> **Exercise instructions**:
Leaving the pictures aside, repeat the entries exactly.

[Screenshot grounding data]

+ + + +

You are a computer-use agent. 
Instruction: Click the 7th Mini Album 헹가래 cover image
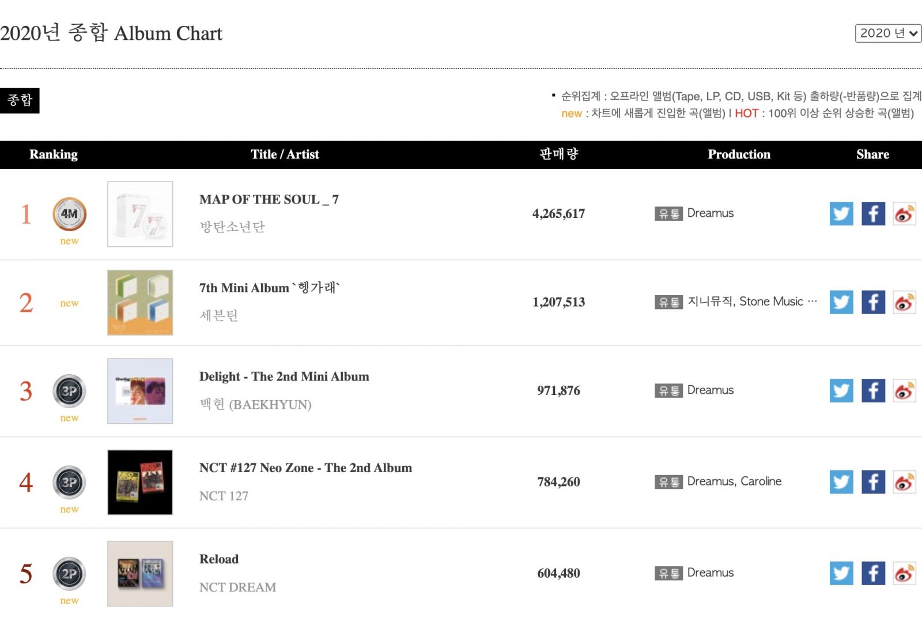click(140, 302)
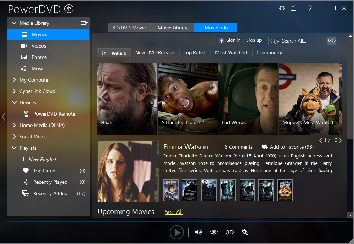Toggle TrueTheater eye enhancement
This screenshot has height=244, width=354.
(x=214, y=232)
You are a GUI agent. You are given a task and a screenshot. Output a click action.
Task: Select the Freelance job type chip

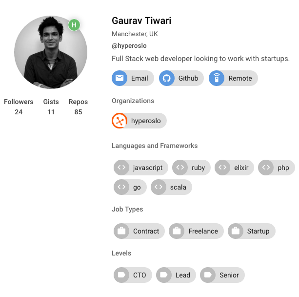196,231
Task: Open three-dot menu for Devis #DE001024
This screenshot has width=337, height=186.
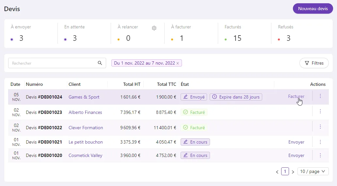Action: (320, 96)
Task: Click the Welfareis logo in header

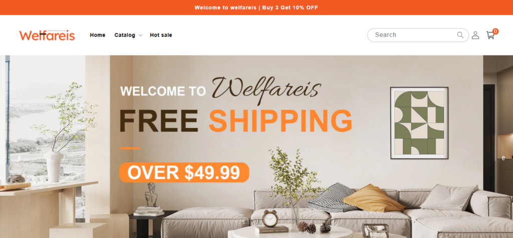Action: click(47, 35)
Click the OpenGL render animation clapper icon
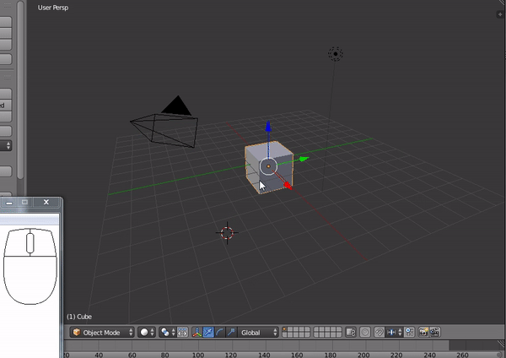The image size is (506, 358). [x=436, y=333]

+ + + +

> **Answer space**:
You are a computer-use agent. 
Instruction: Click the 7th Mini Album 헹가래 cover image
click(140, 302)
Toggle TrueTheater eye enhancement
This screenshot has height=244, width=354.
(x=214, y=232)
You are a GUI agent. You are given a task and a screenshot. Output a click action.
Task: Select the Freelance job type chip

196,231
Task: Open three-dot menu for Devis #DE001024
This screenshot has width=337, height=186.
Action: (320, 96)
Task: Click the Welfareis logo in header

Action: click(47, 35)
Click the OpenGL render animation clapper icon
The image size is (506, 358). [x=436, y=333]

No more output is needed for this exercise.